Así que mi primer contacto con una cocina de verdad como les decía fue como el de muchos otros: fregando. Allí, grifo industrial en mano, supe de verdad lo que supone trabajar en hostelería y entre bambalinas. Ni concebía el menú ni lo cocinaba, pero míos eran todos los platos finales. A mi derecha una larga mesa de trabajo donde se enfilaban cestas de menaje. A mi izquierda, el lavavajillas de una única cesta para "agilizar" el trabajo. Un poco más allá, la alacena. Por delante un servicio interminable con un millar de personas. Un trabajo en apariencia mecánico y rutinario, pero que como todo tiene sus secretos y trucos que, normalmente, ningún mentor te transmite porque como ya se imaginan, este tipo de trabajos no se lega de generación en generación y más bien se alimenta del brío juvenil. Una maratón de limpieza diaria donde la potencia de rascado, la agilidad durante aclarado y la concentración marcan la diferencia entre salir a tu hora o unas cuantas después. Todos los segundos cuentan.
Desde aquel oscuro lugar era posible apreciar las distintas y particulares idiosincrasias culinarias internacionales. Tampoco es mi intención aquí diseccionar costumbres, hábitos, defectos y perversiones de esos humildes transmisores del patrimonio cultural de un lugar como somos los turistas en un buffet libre, el mejor dibujo posible de una sociedad globalizada. En ese festín infinito que supone ver tu alcance comida en cantidades pornográficas, la gracia parece estar precisamente y de forma incomprensible en comer hasta reventar (o no comer nada) sin remordimientos y sin pensar en las contradicciones de la vida.

▶ [Ítems proporcionados]:
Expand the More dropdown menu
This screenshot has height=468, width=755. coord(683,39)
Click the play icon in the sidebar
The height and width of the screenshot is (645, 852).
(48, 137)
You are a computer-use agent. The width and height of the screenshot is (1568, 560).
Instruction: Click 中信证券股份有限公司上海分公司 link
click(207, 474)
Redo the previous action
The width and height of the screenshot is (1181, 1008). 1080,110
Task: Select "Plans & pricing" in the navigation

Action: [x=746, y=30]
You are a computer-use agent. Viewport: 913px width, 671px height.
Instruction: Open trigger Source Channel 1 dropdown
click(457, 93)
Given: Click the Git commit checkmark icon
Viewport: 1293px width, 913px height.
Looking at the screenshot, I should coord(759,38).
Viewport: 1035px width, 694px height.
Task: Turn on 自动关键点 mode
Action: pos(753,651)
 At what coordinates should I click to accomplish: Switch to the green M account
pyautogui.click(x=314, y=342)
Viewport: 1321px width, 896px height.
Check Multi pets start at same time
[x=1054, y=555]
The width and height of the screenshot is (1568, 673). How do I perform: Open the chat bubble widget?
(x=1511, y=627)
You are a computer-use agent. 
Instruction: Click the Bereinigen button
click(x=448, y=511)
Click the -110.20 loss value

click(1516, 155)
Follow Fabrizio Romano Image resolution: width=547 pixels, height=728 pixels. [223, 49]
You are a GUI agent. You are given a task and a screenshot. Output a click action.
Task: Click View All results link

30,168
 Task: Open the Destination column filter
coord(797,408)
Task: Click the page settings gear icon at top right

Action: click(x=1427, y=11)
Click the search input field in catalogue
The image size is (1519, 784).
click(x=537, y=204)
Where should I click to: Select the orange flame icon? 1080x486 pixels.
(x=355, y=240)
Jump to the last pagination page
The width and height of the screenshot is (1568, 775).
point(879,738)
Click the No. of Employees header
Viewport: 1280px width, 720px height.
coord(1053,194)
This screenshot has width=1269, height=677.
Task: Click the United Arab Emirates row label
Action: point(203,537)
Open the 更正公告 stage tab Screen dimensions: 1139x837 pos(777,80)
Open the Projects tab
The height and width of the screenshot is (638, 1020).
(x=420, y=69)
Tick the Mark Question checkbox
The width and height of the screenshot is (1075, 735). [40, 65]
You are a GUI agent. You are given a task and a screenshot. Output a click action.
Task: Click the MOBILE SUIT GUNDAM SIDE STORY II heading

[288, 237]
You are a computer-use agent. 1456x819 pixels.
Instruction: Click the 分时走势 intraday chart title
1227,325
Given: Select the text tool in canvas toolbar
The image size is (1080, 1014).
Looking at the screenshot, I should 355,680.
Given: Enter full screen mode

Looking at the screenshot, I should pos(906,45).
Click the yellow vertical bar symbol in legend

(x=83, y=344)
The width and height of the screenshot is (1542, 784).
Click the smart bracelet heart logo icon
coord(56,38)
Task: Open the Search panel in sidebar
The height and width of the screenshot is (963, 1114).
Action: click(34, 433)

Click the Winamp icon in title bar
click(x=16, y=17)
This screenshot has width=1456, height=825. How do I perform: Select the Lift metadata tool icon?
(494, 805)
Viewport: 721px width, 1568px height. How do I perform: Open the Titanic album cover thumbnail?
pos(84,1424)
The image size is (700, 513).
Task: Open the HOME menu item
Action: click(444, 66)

▶ [Objetivos]:
A. Responde según el texto proporcionado:
(i) ¿Qué había a la derecha en el puesto de fregado?
(ii) ¿Con cuántas personas era el servicio?
(iii) ¿Con qué expresión se describe a los turistas en un buffet libre?
B. Prolonga el texto sobre el trabajo de fregar en una cocina de hostelería a partir de donde termina.
Los ítems proceden de otra fuente.

▶ [Respuestas por tarea]:
A.
(i) Una larga mesa de trabajo donde se enfilaban cestas de menaje.
(ii) Con un millar de personas.
(iii) Como "humildes transmisores del patrimonio cultural de un lugar".

B.
Allí, ante el ingobernable calor, los gritos, la mezcla de olores y la exigencia del trabajo compartido, es donde uno puede empezar a comprender de qué va todo esto y de qué pasta está hecha la gente que da su vida a tamaña empresa, poco habituada al discurso pomposo y de manos bien curtidas. Es ahí donde uno puede sentirse parte de un equipo de cocina, saber qué se siente al sacar un servicio adelante, comprobar si realmente eso de las sonrisas del cliente al irse compensa tanto como dicen y entender la verdadera filosofía existente tras esta forma de vida.
Con frecuencia tendemos a personalizar el éxito olvidando por completo el equipo que lo ha hecho posible en un discurso egoísta, falto de todos los matices y carente de verdadero significado. Conviene no olvidar que ese discurso no es posible sin segundos de cocina, chefs de partida, pinches, aprendices… y supongo que también, allí en lo más profundo como interpreta Monique Bingham, el lavaplatos. Quizás de esa manera podamos acercarnos hasta nuestro restaurante y bar cercano y empatizar definitivamente con el noble arte de la restauración como primer paso para dotarlo de la sinceridad y credibilidad que se merece.